▸ Work required
Please write out the whole blog post on oil and ethanol subsidies below, word for word.

▸ Quoted passage
--- START ---

Saturday, April 30, 2011

I wonder which side...

Big Ethanol is lobbying for. Oil subsidies could actually be in trouble.

In a letter to congressional leaders this week, Obama urged “immediate action” on the tax subsidies, arguing that the revenue generated from the move should be invested in clean energy programs to reduce America’s dependence on foreign oil.
In the letter, Obama said he was “heartened” by the “openness” House Speak John Boehner (R-Ohio) expressed on April 25 to the idea of eliminating tax subsidies for energy companies. “Our political system has for too long avoided and ignored this important step, and I hope we can come together in a bipartisan manner to get it done,” Obama wrote.
Later in the week, House Budget Committee Chairman Paul Ryan (R-Wis.) said he agreed that federal oil subsidies should be eliminated. “We’re talking about reforming the safety net, the welfare system; we also want to get rid of corporate welfare,” Ryan said at a town hall in Waterford, Wis. “And corporate welfare goes to agribusiness companies, energy companies, financial services companies, so we propose to repeal all that.”
I did some simple math a few months ago to show how a real btu-to-btu comparison reveals the considerably higher subsidy levels for ethanol compared to gasoline.
So if we use 51% as gasoline's share (allocated below), here is what the subsidy levels per gallon look like, using Todd's numbers.  I think this is fair because Todd counts home heating oil subsidies, for one example, in the mix, which don't have anything to do with the 140 B gallons of gasoline he divides by.  The last column using the energy difference between gasoline and ethanol (80%) for an energy equivalent number.

--- END ---

▸ Dataset records
--- START ---

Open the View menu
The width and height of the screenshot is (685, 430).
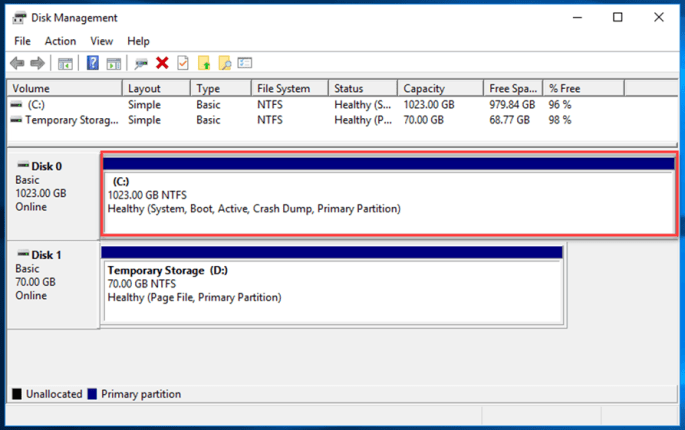(x=102, y=41)
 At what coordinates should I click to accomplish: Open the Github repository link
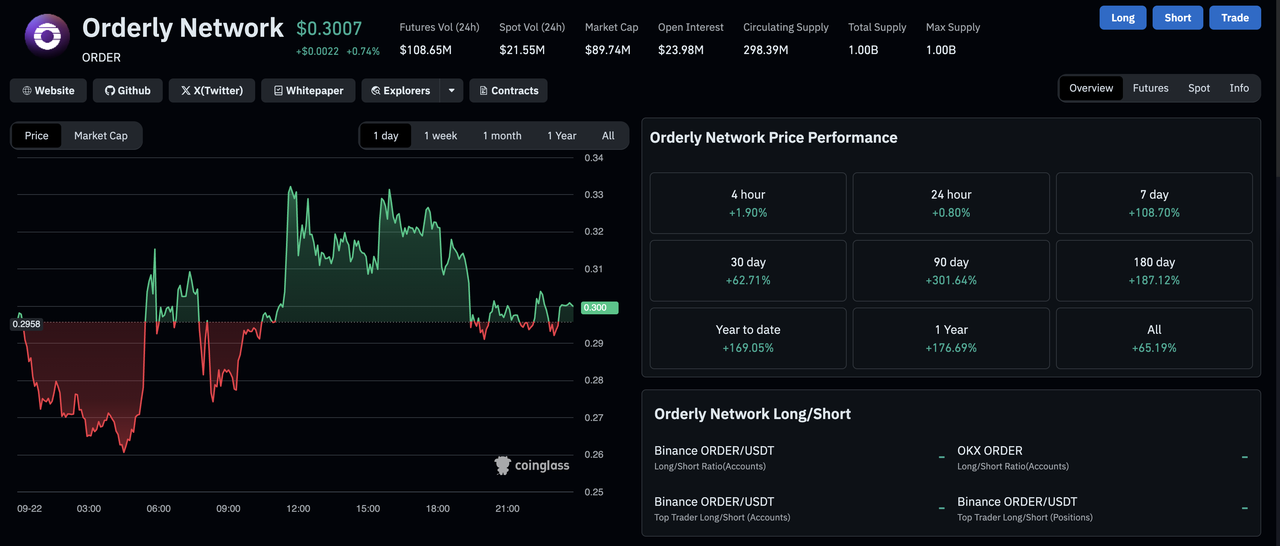(128, 91)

--- END ---

▸ Output for this exercise
Saturday, April 30, 2011

I wonder which side...

Big Ethanol is lobbying for. Oil subsidies could actually be in trouble.

In a letter to congressional leaders this week, Obama urged “immediate action” on the tax subsidies, arguing that the revenue generated from the move should be invested in clean energy programs to reduce America’s dependence on foreign oil.
In the letter, Obama said he was “heartened” by the “openness” House Speak John Boehner (R-Ohio) expressed on April 25 to the idea of eliminating tax subsidies for energy companies. “Our political system has for too long avoided and ignored this important step, and I hope we can come together in a bipartisan manner to get it done,” Obama wrote.
Later in the week, House Budget Committee Chairman Paul Ryan (R-Wis.) said he agreed that federal oil subsidies should be eliminated. “We’re talking about reforming the safety net, the welfare system; we also want to get rid of corporate welfare,” Ryan said at a town hall in Waterford, Wis. “And corporate welfare goes to agribusiness companies, energy companies, financial services companies, so we propose to repeal all that.”
I did some simple math a few months ago to show how a real btu-to-btu comparison reveals the considerably higher subsidy levels for ethanol compared to gasoline.
So if we use 51% as gasoline's share (allocated below), here is what the subsidy levels per gallon look like, using Todd's numbers.  I think this is fair because Todd counts home heating oil subsidies, for one example, in the mix, which don't have anything to do with the 140 B gallons of gasoline he divides by.  The last column using the energy difference between gasoline and ethanol (80%) for an energy equivalent number.